Sister M.E. grunted in frustration. "Mister Kosnowski, I cannot allow you to waste your daughter's exceptional talent."
"There's a big difference between wastin' my girl's talent and sendin' her so far away that we'll never get to see her no more!" Laverne added.
"There's a lotta stuff you don't understand, Sister," Lenny added nervously, "Aria ain't gonna want to go. She's got one good friend, and she ain't gonna want to leave her. And there's some other stuff..."
"Yes, I'm aware of the passing of Missus Kosnowski's father, and of your more recent troubles."
Lenny looked to his shoes, as Laverne wrapped an arm around him.
"We just don't think that this is the right time."

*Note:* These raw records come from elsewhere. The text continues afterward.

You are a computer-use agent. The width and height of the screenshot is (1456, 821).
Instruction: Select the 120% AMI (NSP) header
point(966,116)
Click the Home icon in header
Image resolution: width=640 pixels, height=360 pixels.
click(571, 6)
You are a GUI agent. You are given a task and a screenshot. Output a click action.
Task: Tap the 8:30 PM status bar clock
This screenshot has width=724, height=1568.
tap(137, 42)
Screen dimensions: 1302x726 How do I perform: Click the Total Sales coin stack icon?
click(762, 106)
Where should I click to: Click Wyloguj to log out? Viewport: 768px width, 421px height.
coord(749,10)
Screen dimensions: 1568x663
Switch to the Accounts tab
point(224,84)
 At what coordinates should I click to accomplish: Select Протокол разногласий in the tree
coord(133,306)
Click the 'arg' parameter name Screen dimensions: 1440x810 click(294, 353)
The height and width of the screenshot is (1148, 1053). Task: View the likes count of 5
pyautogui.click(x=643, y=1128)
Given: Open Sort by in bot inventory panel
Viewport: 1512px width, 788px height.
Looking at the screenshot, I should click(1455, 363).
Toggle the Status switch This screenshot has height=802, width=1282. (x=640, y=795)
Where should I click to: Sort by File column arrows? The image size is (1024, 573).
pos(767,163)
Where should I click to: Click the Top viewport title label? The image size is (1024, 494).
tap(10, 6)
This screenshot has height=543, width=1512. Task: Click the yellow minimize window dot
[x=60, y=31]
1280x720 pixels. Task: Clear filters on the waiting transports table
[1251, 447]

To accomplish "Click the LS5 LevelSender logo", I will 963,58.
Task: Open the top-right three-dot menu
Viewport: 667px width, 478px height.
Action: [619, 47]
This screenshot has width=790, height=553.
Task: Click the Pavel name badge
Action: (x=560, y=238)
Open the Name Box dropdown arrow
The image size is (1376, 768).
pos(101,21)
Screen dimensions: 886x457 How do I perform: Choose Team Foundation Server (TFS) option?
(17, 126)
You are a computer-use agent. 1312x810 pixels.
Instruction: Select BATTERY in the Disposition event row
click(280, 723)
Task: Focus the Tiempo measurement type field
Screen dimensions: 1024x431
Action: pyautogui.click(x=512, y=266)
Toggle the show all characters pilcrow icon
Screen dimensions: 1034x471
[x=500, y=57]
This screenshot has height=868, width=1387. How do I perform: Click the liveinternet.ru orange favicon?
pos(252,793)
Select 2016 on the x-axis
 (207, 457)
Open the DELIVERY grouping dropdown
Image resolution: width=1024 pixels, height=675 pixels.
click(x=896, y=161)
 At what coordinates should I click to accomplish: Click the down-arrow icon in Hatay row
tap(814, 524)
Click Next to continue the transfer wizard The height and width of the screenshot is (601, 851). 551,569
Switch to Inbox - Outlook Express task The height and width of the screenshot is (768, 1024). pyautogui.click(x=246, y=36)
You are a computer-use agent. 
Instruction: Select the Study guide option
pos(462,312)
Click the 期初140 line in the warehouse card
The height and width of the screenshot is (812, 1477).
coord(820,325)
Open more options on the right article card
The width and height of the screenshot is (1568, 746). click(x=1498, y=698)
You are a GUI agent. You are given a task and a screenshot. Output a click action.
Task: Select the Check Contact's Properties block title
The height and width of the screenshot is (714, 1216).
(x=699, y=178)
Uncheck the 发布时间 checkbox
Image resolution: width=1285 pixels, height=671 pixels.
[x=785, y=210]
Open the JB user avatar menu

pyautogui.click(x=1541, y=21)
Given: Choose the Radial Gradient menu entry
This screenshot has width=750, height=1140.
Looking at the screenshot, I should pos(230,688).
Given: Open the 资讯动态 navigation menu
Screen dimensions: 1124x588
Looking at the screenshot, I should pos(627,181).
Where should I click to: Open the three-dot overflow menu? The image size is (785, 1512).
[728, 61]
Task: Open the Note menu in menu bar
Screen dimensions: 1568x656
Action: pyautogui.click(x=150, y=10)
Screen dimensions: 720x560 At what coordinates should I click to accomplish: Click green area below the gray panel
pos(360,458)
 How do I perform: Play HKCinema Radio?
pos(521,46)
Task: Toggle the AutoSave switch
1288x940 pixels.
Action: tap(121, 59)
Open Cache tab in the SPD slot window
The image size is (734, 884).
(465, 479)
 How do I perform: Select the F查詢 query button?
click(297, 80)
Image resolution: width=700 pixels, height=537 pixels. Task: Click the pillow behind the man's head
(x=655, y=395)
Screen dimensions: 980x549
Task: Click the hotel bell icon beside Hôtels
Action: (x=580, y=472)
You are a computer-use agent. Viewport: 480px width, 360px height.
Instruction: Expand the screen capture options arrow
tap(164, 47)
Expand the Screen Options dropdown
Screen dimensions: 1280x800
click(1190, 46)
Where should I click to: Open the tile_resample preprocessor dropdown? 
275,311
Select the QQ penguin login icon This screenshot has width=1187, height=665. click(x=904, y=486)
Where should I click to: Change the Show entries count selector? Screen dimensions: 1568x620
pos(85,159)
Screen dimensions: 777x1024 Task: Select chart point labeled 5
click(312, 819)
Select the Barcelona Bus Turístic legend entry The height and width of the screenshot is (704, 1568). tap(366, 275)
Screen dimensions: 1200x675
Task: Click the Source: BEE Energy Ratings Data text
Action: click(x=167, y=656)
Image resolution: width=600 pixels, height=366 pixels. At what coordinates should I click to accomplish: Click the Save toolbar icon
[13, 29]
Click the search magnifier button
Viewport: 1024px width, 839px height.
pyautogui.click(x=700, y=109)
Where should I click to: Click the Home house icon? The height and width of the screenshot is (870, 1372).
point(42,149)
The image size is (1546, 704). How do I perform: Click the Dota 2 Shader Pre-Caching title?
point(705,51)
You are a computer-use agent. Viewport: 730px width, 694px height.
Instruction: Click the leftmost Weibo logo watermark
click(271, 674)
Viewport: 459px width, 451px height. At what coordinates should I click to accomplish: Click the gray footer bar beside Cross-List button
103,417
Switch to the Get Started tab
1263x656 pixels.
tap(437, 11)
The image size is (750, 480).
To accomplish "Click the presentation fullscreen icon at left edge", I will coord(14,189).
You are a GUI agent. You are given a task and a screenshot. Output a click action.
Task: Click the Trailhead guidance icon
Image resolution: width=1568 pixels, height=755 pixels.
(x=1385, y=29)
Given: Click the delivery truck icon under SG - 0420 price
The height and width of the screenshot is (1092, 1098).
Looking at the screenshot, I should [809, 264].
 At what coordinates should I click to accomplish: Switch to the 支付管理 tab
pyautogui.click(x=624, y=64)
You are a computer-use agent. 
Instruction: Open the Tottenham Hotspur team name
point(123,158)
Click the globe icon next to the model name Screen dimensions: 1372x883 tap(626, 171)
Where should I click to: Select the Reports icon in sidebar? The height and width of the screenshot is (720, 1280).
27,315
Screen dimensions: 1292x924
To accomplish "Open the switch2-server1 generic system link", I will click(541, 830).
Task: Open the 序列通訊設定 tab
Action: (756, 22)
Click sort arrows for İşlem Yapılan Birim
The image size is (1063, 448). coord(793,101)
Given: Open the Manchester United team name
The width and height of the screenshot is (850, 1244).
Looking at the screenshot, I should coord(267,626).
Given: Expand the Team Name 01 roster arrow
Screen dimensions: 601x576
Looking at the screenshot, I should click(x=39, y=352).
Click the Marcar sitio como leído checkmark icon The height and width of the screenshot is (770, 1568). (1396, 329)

The sister sighed. "Very well, then. We'll leave the brochures with you, however, and the offer remains open."
Lenny nodded. "Thanks, Sister." He helped Laverne out of her seat and exiting the office. They found their daughters where they had left them, only Aria was halfway finished with her homework.
"Ready to go?" Laverne asked her daughter. Lenny stood silent, somewhat amazed that he had sassed a nun. How do you confess that?
Aria rose her head from the mass of problems before her; Christian had commenced chewing on the end of a ballpoint pen, which her mother fetched from her mouth.
"Yes." She stowed away her belongings, and when Lenny tried to pick up her backpack, she quickly pulled it free of his grip.
***
They tried to keep conversation lively as they made their way to McDonalds. Aria seemed unsettled, as though she knew what was up. They bought dinner, taking it home to split on the kitchen table.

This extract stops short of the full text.